駆虎呑狼の計
冒頭
駆虎呑狼(くこどんろう)の計とは、強敵同士を衝突させて共倒れ、または弱体化させ、その間隙を突いて第三者が利益を得るための策略です。吉川英治『三国志』では、曹操が劉備(虎)を動かして徐州を空けさせ、呂布(狼)にその留守を襲わせる筋立てとして語られます。
概要
語の骨格は「虎を駆って狼を呑ませる」で、直接自軍が大敵と消耗戦をするのを避け、相手陣営の利害や性格を利用して争いを誘発する発想を指します。
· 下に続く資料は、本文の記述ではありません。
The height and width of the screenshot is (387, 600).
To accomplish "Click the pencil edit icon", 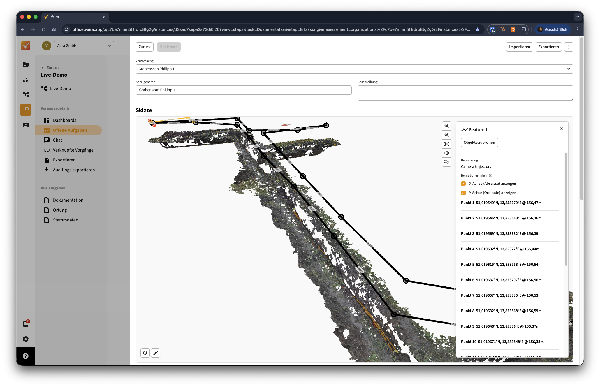I will (x=156, y=353).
作中では荀彧が、勅命を利用して劉備に袁術討伐を命じ、劉備が出兵して「虎の穴を留守」にしたところを、呂布が「留守の餌」を狙う形に持ち込む、と説明します。
意味
吉川三国志での説明は比喩が明確で、「豹へ向って、虎をけしかけ、虎の穴を留守とさせ」た上で、「留守の餌をねらう狼」が動く、という二段構えになっています。 ここでの要点は、劉備が「天子の命」であれば動かざるを得ない性格であること、呂布が機会に敏いことを前提に、両者の行動を誘導する点にあります。